La vedevo praticamente tutti i giorni, la sentivo di sera nella sua camera da letto confinante con la mia sala, luogo deputato alle mie infinite penniche dinnanzi alla tv. Sul far del mattino la udivo nel sonno chiamare la mamma, morta anni fa, in una tonalità tipica di ognuno di noi, nel momento del bisogno, di solitudine.
Simpaticamente fungeva pure da rallegrante del pianerottolo, perché chiamava l'altra vicina, anch'essa sola, con un inconfondibile semiurlo alla Tarzan sfociante in un "Gioooo!". Era la certezza che la giornata sarebbe proseguita secondo il classico canovaccio fatto di chiacchiere, di allegre battute, di ricordi, di proponimenti, di fantasticherie. Il fatto inusuale è che nessuno delle due ospitava l'altra nella rispettiva dimora; stavano infatti entrambe sul pianerottolo con le porte di casa aperte. 

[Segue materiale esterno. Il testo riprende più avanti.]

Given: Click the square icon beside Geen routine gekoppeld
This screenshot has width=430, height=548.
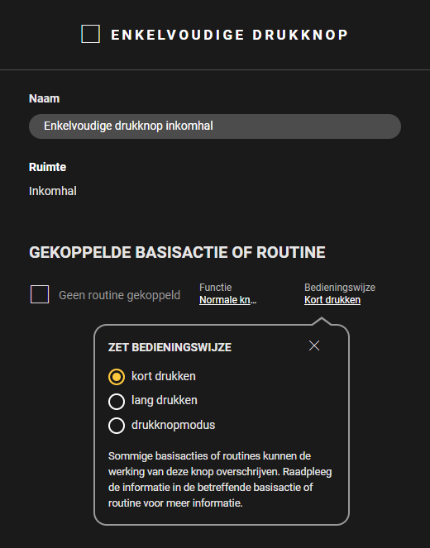Looking at the screenshot, I should pyautogui.click(x=40, y=294).
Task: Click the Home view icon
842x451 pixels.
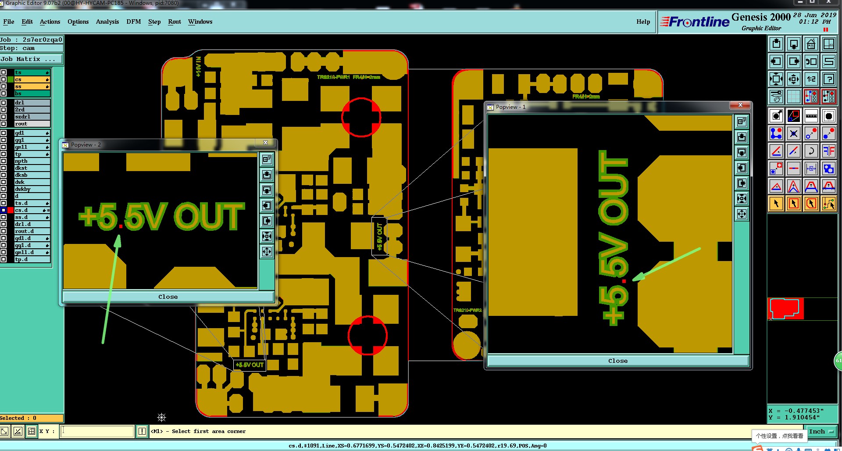Action: (811, 44)
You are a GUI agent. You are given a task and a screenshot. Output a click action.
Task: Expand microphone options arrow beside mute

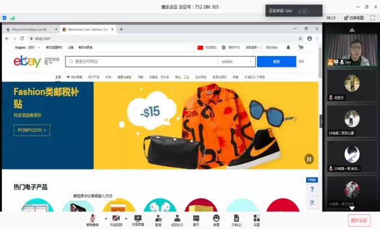click(106, 218)
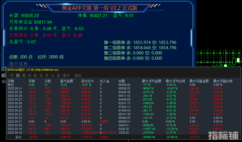The image size is (242, 142).
Task: Toggle the √ checkmark box
Action: (x=3, y=82)
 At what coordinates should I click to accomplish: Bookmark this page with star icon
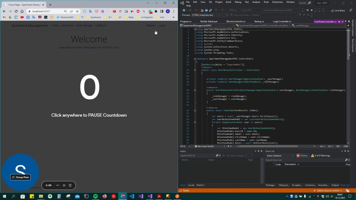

Quando arrivavo al piano mi intrattenevo con simpatia a parlare del tempo, del freddo, del caldo; parevano recitare un copione ben definito: Anna, la defunta, criticava ogni notizia, aveva come una specie di sillabario da cui estraeva una sentenza ad hoc, decretata a voce alta a noi astanti. L'amica invece era ed è tutt'ora permeata di un pessimismo storico, alla Leopardi e tutti i cambiamenti, le alterazioni meteorologiche, la rottura dell'ascensore o il ritardo del ritiro della differenziata, provocavano in lei una specie di collasso psichico che solo le urla di Anna riuscivano a ri-stabilizzare in una normalità traballante. Ho vissuto, se pur lontanamente pur essendole vicino, la sua agonia, il suo spegnimento fisico, i suoi sempre più flebili lamenti, il consumo della pelle, la conseguente crescita esponenziale delle dimensioni degli occhi, l'arrivo sempre più avvertibile della signora in nero che oggi se l'è portata via. 
Quando è uscita nel sacco nero ho avvertito più che un dolore una desolazione, un silenzio provocato dal suo andarsene via, per sempre, uno squillo di tromba annunciante un'eternità, un sempre riempito dall'uscita dal tempo, una speranza di nuova vita, di festa, di abbracci. Resterà in me la mancanza dell'urlo chiamante l'amica, manifestante la voglia innata in tutti noi di andare avanti, assieme. 
Riposa in pace Anna! Non ti dimenticherò.